I've always read posts here but never registered, nagtroc and gtr.co.uk are among the best sites with lots of information. 

Hey Sean, whats up with gtrnation? Igors having way to much fun over there.


Back on topic,
It's a shame if it's infact 1740kg it's going to be really hard to get that weight down for the track. 

Can we assume there will be a difference in packages Jp. vs U.S. spec? Since marketing in North America is much different.


----------



## Perra (Jan 6, 2002)

tyndago said:


> Everyone says the R34 is heavy..... The Japanese weights , I think are quoted dry, no fluids. I have weighed a few GT-R's in my days, and I don't see numbers too near the stated weights. I have R32 at 3262lbs , R33 at 3373 lb, and R34 at 3388lb from Japanese specifications.

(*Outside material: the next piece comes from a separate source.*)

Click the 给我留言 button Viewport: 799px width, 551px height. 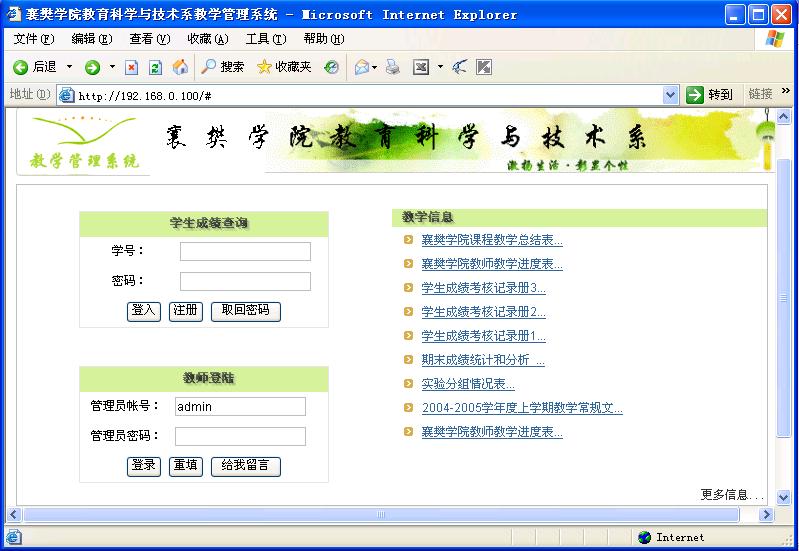(245, 466)
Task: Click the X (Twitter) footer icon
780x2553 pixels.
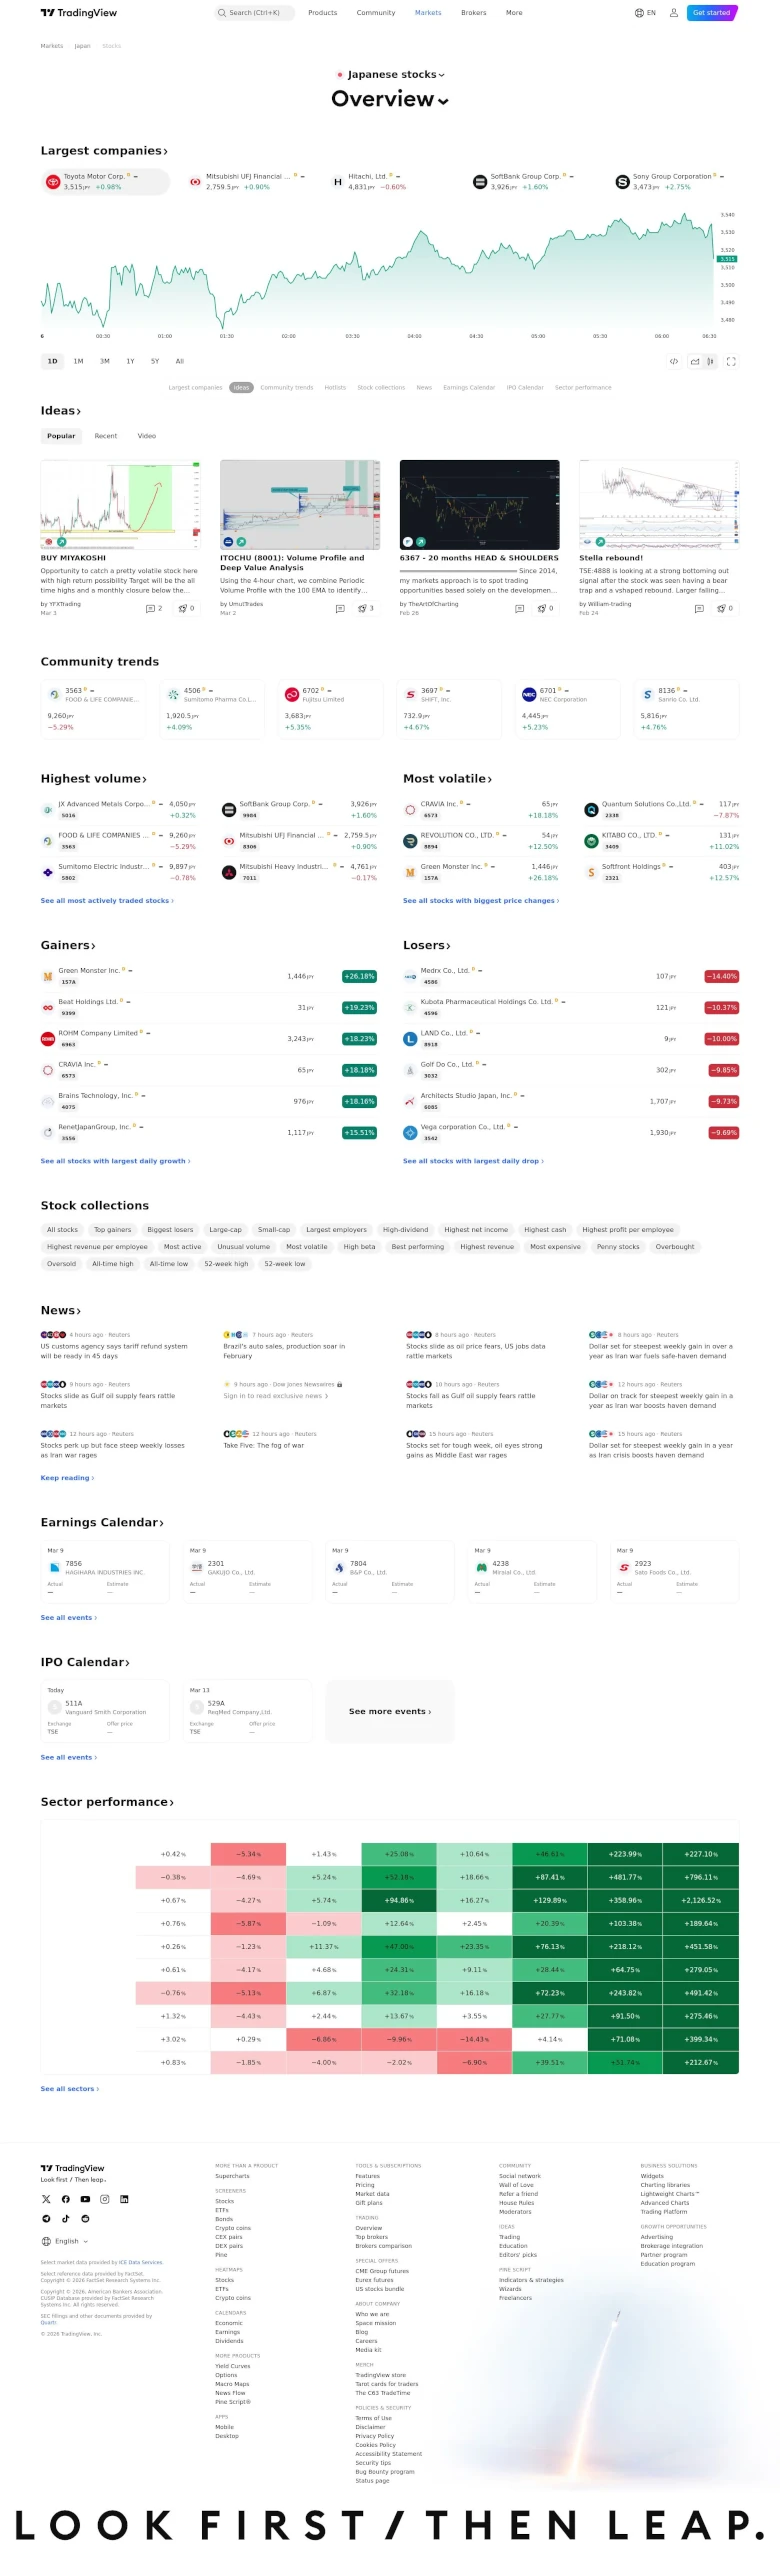Action: coord(46,2199)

I agree with you, I think they´re dry weights aswell. Here´s my R34 with me in it and the tank half full.











Since I weigh roughly 90kg, it would mean that the car weighs 1650kg or ~3630lbs.

I REALLY hope that the 1740kg for the new GT-R isn´t dry weight though. 

/P


----------



## CJGTR (Jul 10, 2007)

good corner weights for a road car


----------



## bonzelite (May 14, 2006)

The pig M3 is being conveniently ignored and omitted from criticism even though it is among of the most lauded cars of all time ---> and heavy. But the GT-R is open-season for bashing. 

:blahblah:


----------



## tyndago (Oct 24, 2002)

Sonzilla said:


> Hey Sean, whats up with gtrnation? Igors having way to much fun over there.
> 
> Can we assume there will be a difference in packages Jp. vs U.S. spec? Since marketing in North America is much different.


No idea whats going on there....

As far as US vs Japanese spec , I think cars are getting closer and closer to a real "world" spec. The closer they are, the less money the companies need to spend.

I "hear" they are going to be pretty close.


----------



## psd1 (May 15, 2004)

bonzelite said:


> The pig M3 is being conveniently ignored and omitted from criticism even though it is among of the most lauded cars of all time ---> and heavy. But the GT-R is open-season for bashing.
> 
> :blahblah:


Well, this is a GTR forum...what would you expect folks to be talking about?


----------



## Guy (Jun 27, 2001)

Bonzelite,

You are clearly a troll, but the reason no one mentions M3s is they are hardly in the same category as GTR or GT2 or CGT referred to in this thread. The only one you might be referring too is the CSL, which is a non-piggy one at 1360kg.

Guy


----------



## MuXBoX (Feb 27, 2007)

Steve said:


> Nope, but will be !!!
> 
> Hence, going to Japan to see it after seeing it at Goodwood FoS !!


Im flying to Japan too on the 29th. Told my missus its part of her honey moon.


----------



## Woolfe (Sep 27, 2007)

MuXBoX said:


> Im flying to Japan too on the 29th. Told my missus its part of her honey moon.


Is she going with you?


----------



## MuXBoX (Feb 27, 2007)

Lol yeah.. i am gonna drag her around the motorshow and look for some midnight drift clubs. I know they exist just where?


----------